= Source =
The meaning of these fractures are one of the problems Chuck Bailey (my host at Belle Isle) and his students have been considering. Under Chuck’s tutelage, James McCulla examined these fractures and reported his findings at the NE/SE GSA section meeting in Baltimore last March.

One of the first things Chuck showed me when we got to Belle Isle is some offset schlieren, like these:




Let’s annotate those up, so you can orient yourself:




So clearly, that looks like a right-lateral offset, right? Of course, it could just be an apparent right-lateral offset, as perhaps the inclined schlieren have been offset in a vertical sense, then exposed by erosion on the same horizontal section. We need to determine the true offset direction. If we look at a vertical exposure of the fracture surface itself, will slickensides back that up? Here’s one…


Yep, the slicks are very gently plunging (close to horizontal) and agree with the right-lateral offset we thought we saw in the horizontal exposures in the earlier photos. These are in fact true right-lateral offsets. Chuck is currently dating some muscovite that appears on these surfaces as a method of constraining the timing of deformation.

The other fracture set (NNE-trending, parallel to the schlieren) shows very little in the way of telling fracture-surface anatomy. There may be some weakly-developed steps facing to the upper left, but these surfaces are neither gouged nor mineralized:


Chuck and James therefore interpret the NNE-trending fractures as extensional fractures and the ENE-trending fractures as faults with small offsets. It is worth noting that the NNE-trending extensional joint set is parallel to extensional faults in the Richmond Basin, a Triassic rift valley 15 km upstream.

So which came first? Here’s a confounding exposure:


Allow me to lighten that up and annotate it for you:


We have two different relationships exposed here, less than a foot apart. At left, we see the NNE-trending joints truncating against the ENE-trending “fault.” At right, we see that the NNE-trending fracture steps to the right as it crosses the ENE-trending fracture. The left example suggests that the ENE “fault” is older, and the NNE joint came later, propagating to the pre-existing discontinuity but no further. The right example suggests that the NNE-trending joint was there first, but was then broken and offset (ever so slightly) in a right-lateral fashion, like the offset schlieren in the photos earlier in this post. In other words, the ENE “fault” is younger.

“Geology isn’t rocket science.” We know what’s going on with rockets — we built those suckers! This, on the other hand, is a bit more complicated!

= Task instructions =
1. Reproduce the passage of the Belle Isle fracture post starting with "Let’s annotate those" and going on through "timing of deformation.".
2. Write the next part of the Belle Isle fracture post, picking up after its final sentence.
The lines after this point are separate from the Belle Isle fracture post.

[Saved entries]
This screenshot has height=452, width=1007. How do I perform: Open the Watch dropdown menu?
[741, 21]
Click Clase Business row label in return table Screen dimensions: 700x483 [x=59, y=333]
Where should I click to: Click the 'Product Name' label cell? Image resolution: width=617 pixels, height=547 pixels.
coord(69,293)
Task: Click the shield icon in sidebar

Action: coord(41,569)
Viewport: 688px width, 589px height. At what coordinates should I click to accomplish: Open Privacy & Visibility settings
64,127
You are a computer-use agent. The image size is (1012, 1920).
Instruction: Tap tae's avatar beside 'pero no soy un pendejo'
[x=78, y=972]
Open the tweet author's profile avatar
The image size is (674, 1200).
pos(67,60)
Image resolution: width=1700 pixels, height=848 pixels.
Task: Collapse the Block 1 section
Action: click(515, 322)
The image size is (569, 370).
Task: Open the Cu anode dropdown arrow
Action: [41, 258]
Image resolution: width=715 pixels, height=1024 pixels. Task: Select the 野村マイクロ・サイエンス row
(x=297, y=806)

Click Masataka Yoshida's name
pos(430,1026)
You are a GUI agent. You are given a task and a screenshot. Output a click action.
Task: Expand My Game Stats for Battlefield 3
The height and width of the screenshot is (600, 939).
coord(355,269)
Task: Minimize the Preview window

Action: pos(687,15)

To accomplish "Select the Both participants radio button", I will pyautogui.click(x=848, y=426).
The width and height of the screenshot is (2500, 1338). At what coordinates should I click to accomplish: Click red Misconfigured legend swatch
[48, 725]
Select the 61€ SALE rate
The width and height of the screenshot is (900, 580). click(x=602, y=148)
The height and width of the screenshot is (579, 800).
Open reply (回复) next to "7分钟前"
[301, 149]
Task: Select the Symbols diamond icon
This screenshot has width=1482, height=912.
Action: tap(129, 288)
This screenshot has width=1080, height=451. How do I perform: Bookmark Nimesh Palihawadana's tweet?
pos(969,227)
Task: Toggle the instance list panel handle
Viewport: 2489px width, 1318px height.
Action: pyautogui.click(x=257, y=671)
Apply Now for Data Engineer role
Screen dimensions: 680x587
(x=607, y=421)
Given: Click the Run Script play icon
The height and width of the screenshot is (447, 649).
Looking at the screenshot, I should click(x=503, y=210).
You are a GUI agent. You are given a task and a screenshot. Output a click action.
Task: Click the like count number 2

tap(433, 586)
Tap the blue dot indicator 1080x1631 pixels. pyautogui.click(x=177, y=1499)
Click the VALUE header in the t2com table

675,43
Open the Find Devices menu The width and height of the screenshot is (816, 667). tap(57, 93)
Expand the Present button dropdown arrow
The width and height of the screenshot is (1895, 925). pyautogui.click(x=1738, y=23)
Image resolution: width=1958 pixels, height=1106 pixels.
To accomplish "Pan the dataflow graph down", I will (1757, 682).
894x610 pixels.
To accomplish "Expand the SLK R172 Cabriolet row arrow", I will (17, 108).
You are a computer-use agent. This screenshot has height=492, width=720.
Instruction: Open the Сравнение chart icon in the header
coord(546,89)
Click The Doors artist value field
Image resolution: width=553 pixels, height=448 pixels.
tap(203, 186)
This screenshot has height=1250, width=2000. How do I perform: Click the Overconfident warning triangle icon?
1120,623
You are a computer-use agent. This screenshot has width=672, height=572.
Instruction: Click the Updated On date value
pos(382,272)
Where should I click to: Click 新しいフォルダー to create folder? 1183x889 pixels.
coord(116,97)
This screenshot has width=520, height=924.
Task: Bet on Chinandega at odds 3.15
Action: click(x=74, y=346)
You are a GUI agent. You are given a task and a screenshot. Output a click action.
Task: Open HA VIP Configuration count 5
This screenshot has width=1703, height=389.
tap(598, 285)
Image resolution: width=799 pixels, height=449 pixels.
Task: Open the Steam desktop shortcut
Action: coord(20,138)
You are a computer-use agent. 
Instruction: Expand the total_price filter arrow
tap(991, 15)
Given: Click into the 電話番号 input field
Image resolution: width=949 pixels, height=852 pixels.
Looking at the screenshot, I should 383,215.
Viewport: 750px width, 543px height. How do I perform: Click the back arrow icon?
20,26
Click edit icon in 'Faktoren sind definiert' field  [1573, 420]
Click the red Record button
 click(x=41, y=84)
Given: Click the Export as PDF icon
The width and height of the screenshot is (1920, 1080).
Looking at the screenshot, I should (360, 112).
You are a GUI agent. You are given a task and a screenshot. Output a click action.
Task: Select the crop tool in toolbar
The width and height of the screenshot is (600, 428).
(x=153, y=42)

= Results of the tasks =
1.
Let’s annotate those up, so you can orient yourself:




So clearly, that looks like a right-lateral offset, right? Of course, it could just be an apparent right-lateral offset, as perhaps the inclined schlieren have been offset in a vertical sense, then exposed by erosion on the same horizontal section. We need to determine the true offset direction. If we look at a vertical exposure of the fracture surface itself, will slickensides back that up? Here’s one…


Yep, the slicks are very gently plunging (close to horizontal) and agree with the right-lateral offset we thought we saw in the horizontal exposures in the earlier photos. These are in fact true right-lateral offsets. Chuck is currently dating some muscovite that appears on these surfaces as a method of constraining the timing of deformation.

2.
Anyhow, Chuck and James have been over these rocks like gravy on rice, and they have documented many other instances of cross-cutting relationships. As James’ GSA abstract notes, they found enough exposures to feel confident interpreting the ENE-oriented set to be the older set to have formed as a result of WNW-directed contraction during the Alleghanian Orogeny. The NNE-oriented extensional fractures are the younger set, and are interpreted to have formed during Mesozoic extension accompanying the breakup of Pangea.

Next up, we should take a quick look at the James River itself, and the imprint it has left on this stupendous field site… Stay tuned…

Falls of the James I: pluton emplacement

Last Friday, NOVA colleague Victor Zabielski and I traveled down to Richmond, Virginia, to meet up with Chuck Bailey of the College of William & Mary, and do a little field work on the rocks exposed by the James River.

Our destination was Belle Isle, a whaleback-shaped island where granite has been quarried for dimension stone for many years. The island has also served as a Confederate prison for captured Union soldiers during the U.S. Civil War, and later for various industries. Today, it is preserved as park land, utilized by a wide swath of Richmond’s populace for recreational activities, both licit and non.

Fortunately, a large area of the James’ river bed south of Belle Isle is kept relatively dry by a long low diversion dam upstream. As a result, there are some mighty fine horizontal outcrops of rock:


The dam fed water into a hydroelectric power generation station, but that station has been abandoned for some time now:


The power plant dam has yielded enough exposure that some bedrock mapping is possible for those with the curiosity and fortitude to attempt it. Here’s a simplified geologic map of the area, authored by Chuck and his student James McCulla:


So you can see that most of the area is covered by sedimentary deposits of both modern and early Cenozoic vintage. Our goal, however, was the more interesting stuff beneath that. (All due respect to my sedimentological colleagues; the Coastal Plain just doesn’t get my juices flowing like ‘crystalline’ rocks do!)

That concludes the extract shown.